17. Rumah baru dan isinya

932 80 0
                                    

Vandra rupanya benar-benar menepati perkataannya. Saat ia menyanggupi syarat dan ketentuan yang Freya berikan sebelum perempuan itu mengiyakan ajakannya untuk menikah.

Di tangan Freya sekarang, ada sebuah berkas berisi surat-surat kepemilikan tanah beserta rumah yang sekarang keduanya tempati. Atas nama dirinya sendiri. Selain itu juga, ketika Freya memutuskan untuk mengelilingi rumah barunya itu, seketika ia dibuat kagum dengan isinya. Bagaimana tidak? Vandra ternyata benar-benar serius menyanggupi permintaannya.

Rumah baru atas namanya, lengkap dengan beragam furniture dengan brand Rads-fur yang memenuhi seisi rumah. Gila. Satu kata yang pertama kali Freya ucapkan sesaat setelah memasuki rumah dan memindai isinya.

"Btw, karena lo nggak ngasih kriteria mau rumah yang kayak gimana, jadi ... sori, ya, kalau misalnya rumah ini nggak sesuai sama apa maunya lo." Vandra berucap dengan nama menyesal, sementara Freya yang kini berdiri di samping lelaki itu, hanya bisa terdiam dengan jantung berdebar karena takjub.

Tidak sesuai dengan keinginan Freya, katanya? Sumpah, Freya sama sekali tidak pernah tahu terbuat dari apa Vandra ini. Apakah lelaki itu tidak mencari tahu latar belakang Freya terlebih dahulu sebelum benar-benar menikahinya, lalu memberikan rumah secara cuma-cuma begini hanya atas dasar tanggung jawab?

Freya juga heran. Kenapa orang tua Vandra sama sekali tidak bertanya di mana keluarga Freya berada? Atau minimal bertanya dari mana perempuan itu berasal dan segala macam bibit dan bobot yang biasanya diperhitungkan sebelum melakukan pernikahan. Sementara yang dilakukan kedua orang tua Vandra? Tidak. Mereka tidak pernah bertanya tentang keluarga Freya sama sekali.
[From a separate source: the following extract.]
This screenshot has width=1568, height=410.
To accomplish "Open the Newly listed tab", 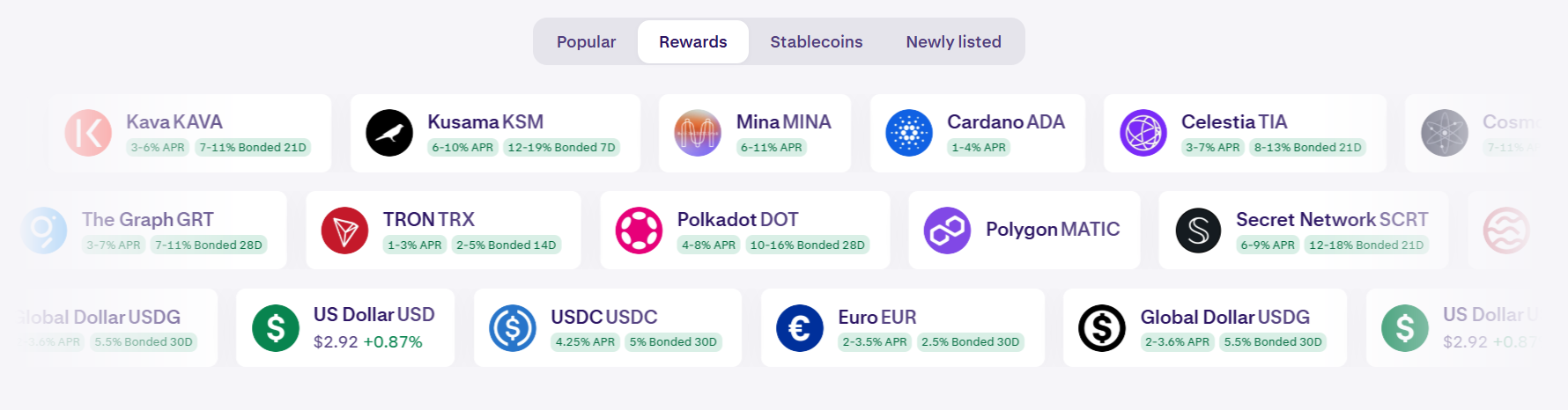I will coord(953,41).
Kalau ditanya apakah Freya bingung atau tidak? Jawabannya sudah pasti iya. Dia bingung, tetapi perempuan itu lebih memilih bersikap bodoh amat. Toh, kalau mereka memang tidak ingin mencari tahu perihal keluarganya, itu sudah bukan menjadi urusan Freya. Kalau boleh, ia juga tidak mau mengungkit-ungkit tentang 'keluarga' di depan Vandra beserta Tuan dan Nyonya Argantara.

"Frey, kalo ada yang lo nggak suka, atau kurang, gitu, misalnya. Lo tinggal bilang aja, ya." Perkataan dari Vandra, seketika membuat Freya menghentikan aksi diam sambil memperhatikan seisi rumah yang sejak tadi ia lakukan. Diam dalam artian tidak bersuara. Jadi, yang perempuan itu lakukan hanyalah memindai seisi 'tempat tinggal baru' sambil mengaguminya.

"Ah iya." Vandra kembali bersuara. "Buat isi dapur, gue udah beli beberapa perlengkapan juga. Selain barang-barang utama kayak kompor dan lain-lain gitu, di sana juga ada oven dan ... intinya sih, semua barang yang lo butuhin buat bikin kue, mungkin?"

Kali ini, Freya merespons dengan dahi berkerut. "Kenapa?" tanyanya.

Vandra membalas tatapannya dengan tatapan bingung. "Apanya?"

"Um, ya ... itu. 'Barang-barang yang dibutuhkan buat bikin kue' yang lo maksud." Freya menggigit bibir bawahnya. "Kan, gue kalo bikin kue bukan di rumah. Di toko, kan, bisa. Jadi, nggak perlu---"

"Wait. Memangnya lo nggak mau, gitu, misalnya kalo tiba-tiba gue ulang tahun, terus lo kepikiran buat bikinin cake buat surprise?"

Freya mendesis. "Nggak ada ulang tahun yang tiba-tiba," celetuk Freya dengan wajah sebal. Kedua tangan ia lipat di depan dada. "But, makasih, ya?"

"Buat?"

"Cukup bilang sama-sama atau apa pun. Jangan banyak tanya!" Freya memberikan tatapan galak, membuat Vandra otomatis tertawa melihatnya. Lelaki yang hari ini memakai kacamatnya itu kemudian mengangkat kedua tangan ke udara.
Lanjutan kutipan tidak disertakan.